Detenuto morto nel carcere di Forlì

 

Misteriosa morte dietro le sbarre

 

Il Resto del Carlino, 4 settembre 2002

 

Non respirava più. Era morto: disteso nel suo letto, Umberto Tubelli, 54 anni — presunto boss dell'omonimo clan napoletano finito al completo dietro le sbarre il mese scorso — aveva gli occhi sbarrati. Occhi spogli, uccisi da un arresto cardiaco due notti fa. Lunedì mattina l'hanno trovato fisso sul letto della sua cella del carcere di Forlì.
Una morte che scotta. Per vari motivi. Di certo perché s'è subito innescata un'inchiesta giudiziaria, coordinata dal sostituto procuratore Filippo Santangelo. Che ha disposto l'autopsia al cadavere di Tubelli, che pare soffrisse di diversi disturbi da alcuni giorni: avrebbe pure chiesto di uscire per essere visitato e curato adeguatamente fuori dal carcere. Permesso non concesso. L'esame verrà eseguito nelle prossime ore. Ci sarebbero comunque già degli indagati.
Una morte che scotta anche perché quella di Umberto Tubelli — a capo, secondo le accuse, della più forte organizzazione di truffatori e campanellari d'autogrill — è un'altra fine scomoda legata al carcere della Rocca. Le altre sono quelle di Fabio Benini (avvenuta comunque a Torino) e Gino Corvini. La fine di Tubelli ha scatenato tensione e rabbia tra i detenuti, compresi i figli dell'uomo, pure loro finiti in manette, arrestati dai carabinieri di Meldola: diciassette i napoletani, che dovevano rispondere di associazione a delinquere finalizzata a rapina, estorsione e truffa.
Il riserbo è massimo. Tutti si tengono in equilibrio sopra evasivi «non so». L'autopsia sarà comunque un passo decisivo per stabilire eventuali responsabilità di questa morte. L'esame al corpo del presunto boss dovrebbe stabilire le esatte cause della morte. E da lì sarebbe poi possibile risalire ad eventuali responsabilità.
Tuttavia, codice alla mano, sarebbero già partite informazioni di garanzia.
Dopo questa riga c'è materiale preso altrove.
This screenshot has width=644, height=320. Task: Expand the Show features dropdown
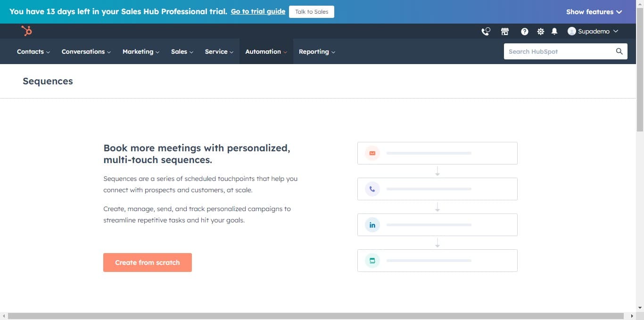coord(594,12)
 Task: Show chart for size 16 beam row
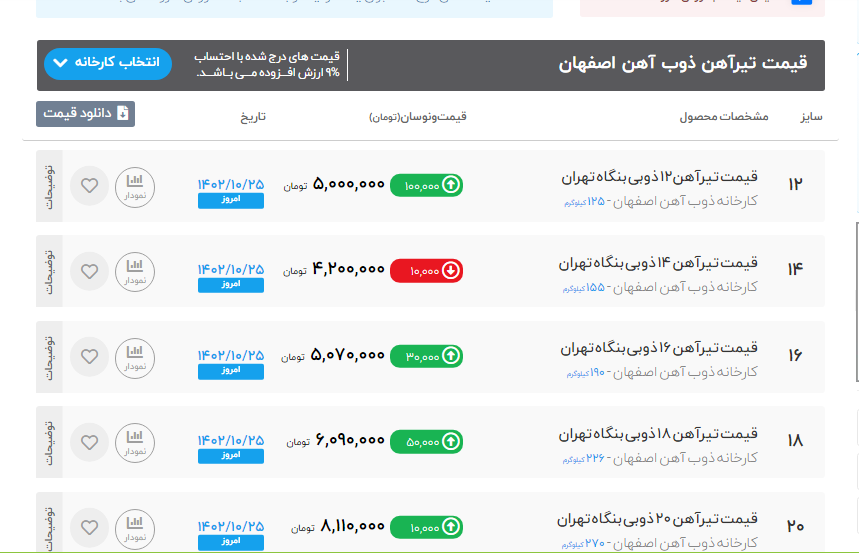click(x=135, y=357)
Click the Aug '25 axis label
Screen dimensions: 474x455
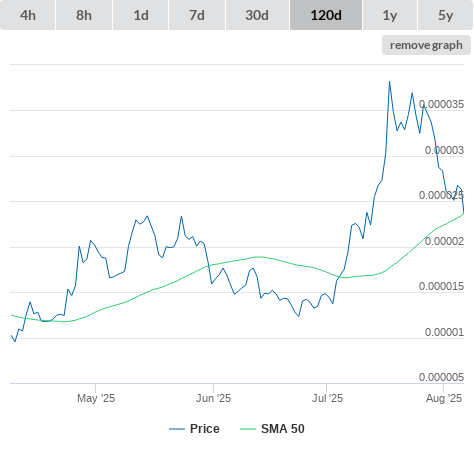pos(444,398)
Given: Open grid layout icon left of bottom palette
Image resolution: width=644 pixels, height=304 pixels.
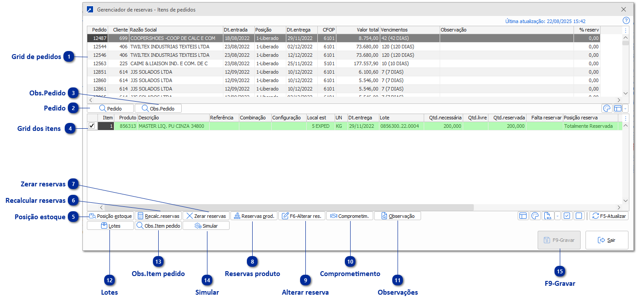Looking at the screenshot, I should [523, 216].
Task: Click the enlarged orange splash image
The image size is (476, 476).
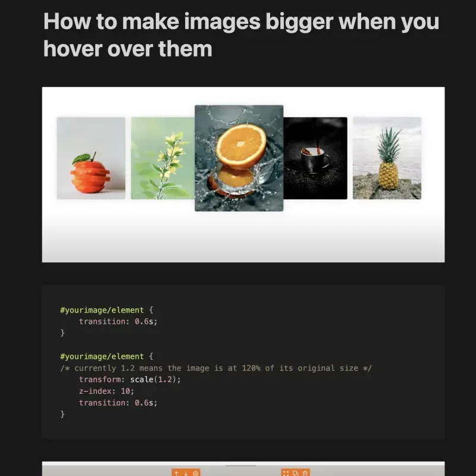Action: pos(239,158)
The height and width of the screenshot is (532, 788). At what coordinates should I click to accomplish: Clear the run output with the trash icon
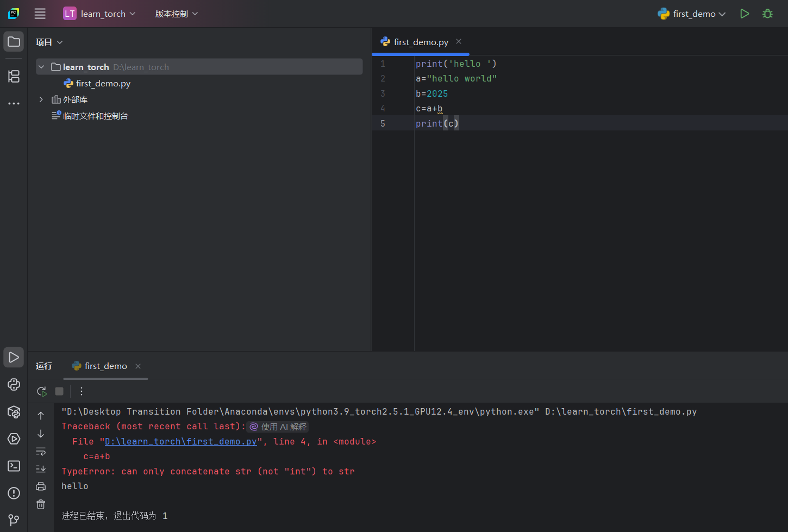[x=41, y=504]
E questo perché l'autopsia giudiziaria è considerata dalla legge un «accertamento tecnico non ripetibile»: in previsione di un eventuale processo, è stabilito che i probabili soggetti imputabili siano già individuati con nomi e cognomi per poter essere presenti all'«accertamento» e potersi quindi successivamente difendere. Chi e quanti siano gli indagati non è però ancora chiaro.
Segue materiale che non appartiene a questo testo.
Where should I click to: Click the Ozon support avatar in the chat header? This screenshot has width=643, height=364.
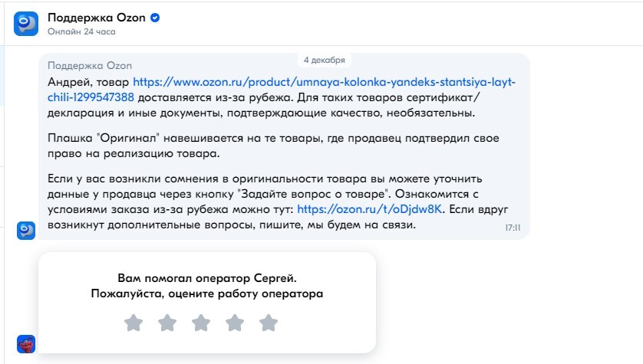26,25
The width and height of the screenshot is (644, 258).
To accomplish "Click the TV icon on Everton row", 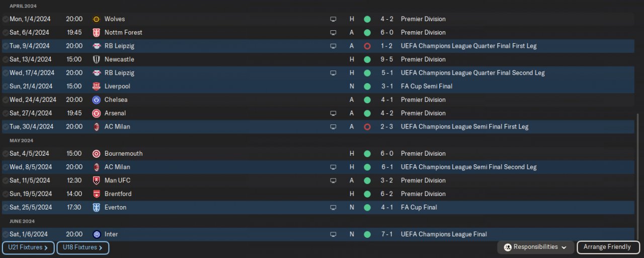I will pyautogui.click(x=333, y=208).
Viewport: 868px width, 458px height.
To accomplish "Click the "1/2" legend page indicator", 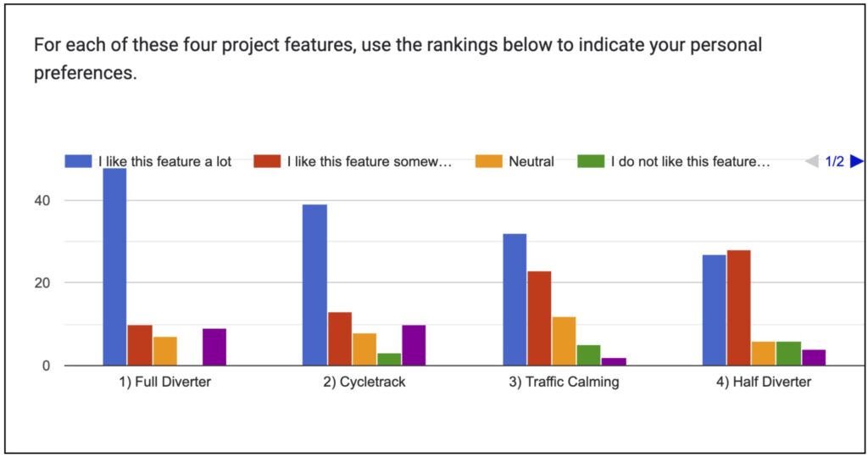I will [x=834, y=161].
Il Resto del Carlino, 5 settembre 2002

 

E' stata eseguita ieri l'autopsia sul corpo di Umberto Tubelli, 54 anni, il boss napoletano trovato morto lunedì mattina nel carcere della Rocca, dove era rinchiuso dal 31 luglio. L'esame è stato disposto dal sostituto procuratore Filippo Santangelo, che ha aperto un'inchiesta sull'episodio. I risultati saranno noti tra una quindicina di giorni, ma intanto — per voce di Marco Beltrandi, della direzione dei Radicali Italiani — non si placano le polemiche sull'assistenza medica in carcere e sulla tempestività delle pronunce dei magistrati sulle incompatibilità col regime carcerario.
«Il detenuto soffriva di insufficienza renale e gli era stata asportata la vescica — dice Marco Beltrandi, della direzione dei Radicali Italiani — le sue condizioni erano talmente serie che era stata presentata richiesta di scarcerazione al GIP, che tuttavia l'ha respinta, senza che egli abbia potuto apprenderlo dato che era già deceduto».
Beltrandi cita anche la morte di Fabio Benini, 29 anni, avvenuta nel carcere forlivese delle Vallette. «Ma la tragedia — accusa l'esponente radicale — si è sviluppata nella casa circondariale di Forlì, dove Benini aveva già perso 55 kg nel giro di alcuni mesi per una forma di anoressia. Nessuna cura è stata fornita prima del trasferimento disperato al carcere di Torino, dove Benini è morto dopo pochi giorni per denutrizione, racconta l'autopsia. Come si poteva tenere in stato di detenzione e senza cure una persona che vede dimezzare il proprio peso in poco tempo?».
Infine nel mirino finisce il ministro della Giustizia, Castelli: «Lo invito a darsi da fare — attacca Beltrandi — invece di definire "Grand Hotel" le carceri italiane».